In 1995 Ford pretty much dominated my view of the global motoring scene. The Dagenham plant, sixty miles from here, was still going strong and pumping out Fiestas in a steady, treacly mass. A blue Sierra whisked my family around with all the efficiency and style that Uwe Bahnsen had graced it with, and he who helmed an Escort Cosworth was truly King of the Estate.
The thought of Ford, My Brand, dipping a toe in the supercar water seemed way off in the early ’90s, with the Fiesta getting only a lukewarm reception at launch in ’89 and critics slagging off the 1990 Escort at every opportunity. The Sierra was pensionable and the Granada was, well, the Granada (although the top ranking Scorpio 24v model did get the odd knowing wink). Maybe it was the runaway success of the Mondeo, together with the fanfare and rapture that greeted every product launch or improvement drive that Richard Parry-Jones had anything to do with, but Ford’s confidence seemed to gather momentum rapidly as the decade went on.
When the GT90 appeared on the front cover of Autocar in ’95 it was like all my Christmases rolled into one. When I read the copy and it said things about twin-turbo V12s and 720hp, and then claimed maximum speeds of 235mph, putting it into the category of Mclaren F1 humbling world domination, it was like my sports winning the championship and then the homecoming queen giving me offers of personal fulfilment on the way to collecting a lottery cheque from the queen.
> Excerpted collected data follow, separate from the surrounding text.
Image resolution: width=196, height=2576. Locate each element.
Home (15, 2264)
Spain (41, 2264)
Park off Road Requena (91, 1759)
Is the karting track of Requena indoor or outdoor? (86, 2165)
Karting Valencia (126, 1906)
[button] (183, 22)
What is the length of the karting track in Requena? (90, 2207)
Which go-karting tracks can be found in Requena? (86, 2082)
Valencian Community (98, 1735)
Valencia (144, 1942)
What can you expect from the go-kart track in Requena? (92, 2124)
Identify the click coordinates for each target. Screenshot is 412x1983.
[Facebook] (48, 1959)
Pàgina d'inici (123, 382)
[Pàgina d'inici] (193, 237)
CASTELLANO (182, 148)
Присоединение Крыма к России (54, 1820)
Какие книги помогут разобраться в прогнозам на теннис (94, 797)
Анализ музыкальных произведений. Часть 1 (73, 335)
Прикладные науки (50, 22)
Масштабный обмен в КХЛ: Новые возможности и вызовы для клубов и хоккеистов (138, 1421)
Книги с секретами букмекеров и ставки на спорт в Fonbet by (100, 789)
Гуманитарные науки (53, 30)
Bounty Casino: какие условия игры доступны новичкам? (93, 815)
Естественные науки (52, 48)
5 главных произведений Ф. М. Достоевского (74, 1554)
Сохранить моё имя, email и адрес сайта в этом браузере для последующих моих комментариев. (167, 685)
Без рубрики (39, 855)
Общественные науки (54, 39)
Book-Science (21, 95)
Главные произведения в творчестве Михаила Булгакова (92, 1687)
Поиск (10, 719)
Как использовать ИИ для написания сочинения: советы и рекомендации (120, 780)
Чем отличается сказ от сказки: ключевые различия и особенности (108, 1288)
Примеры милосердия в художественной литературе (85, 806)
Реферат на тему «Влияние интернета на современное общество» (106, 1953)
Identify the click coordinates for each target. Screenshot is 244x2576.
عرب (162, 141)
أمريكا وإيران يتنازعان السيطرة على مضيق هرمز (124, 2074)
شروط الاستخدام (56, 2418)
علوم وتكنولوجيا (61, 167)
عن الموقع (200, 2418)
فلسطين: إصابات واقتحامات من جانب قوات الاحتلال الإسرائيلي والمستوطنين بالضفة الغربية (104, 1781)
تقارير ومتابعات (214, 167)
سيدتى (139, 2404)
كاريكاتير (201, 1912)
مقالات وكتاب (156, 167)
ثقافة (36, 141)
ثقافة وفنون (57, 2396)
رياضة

And, to my eyes, it looked good. It still does. No, it actually looks insane, which is terrific in these days of by-the-numbers sports-car box ticking (I’m looking at you, McLaren MP4-12C). This car did the unpredictable lines and sharp pointy bits thing way before Lamborghinis got all geometric. The (admittedly now withdrawn from service) Lockheed Martin F117 Stealth ground attack aircraft was cited as influential to the styling (no shit), and there was definitely no confusing the GT90 with any other car past, present, or future.
Actually, the Nighthawk was a terrific choice of inspiration. If a Ferrari F355 was a plane, it would be something flighty and agile like an F16; a Diablo would probably have been something lumbering but sledgehammer-powerful like a Tomcat. The F117 was nothing in terms of speed, and with a fundamentally unstable airframe completely dependent on computerised flight controls, but it looked 100% out of this world and was unassailably unique and jaw-dropping.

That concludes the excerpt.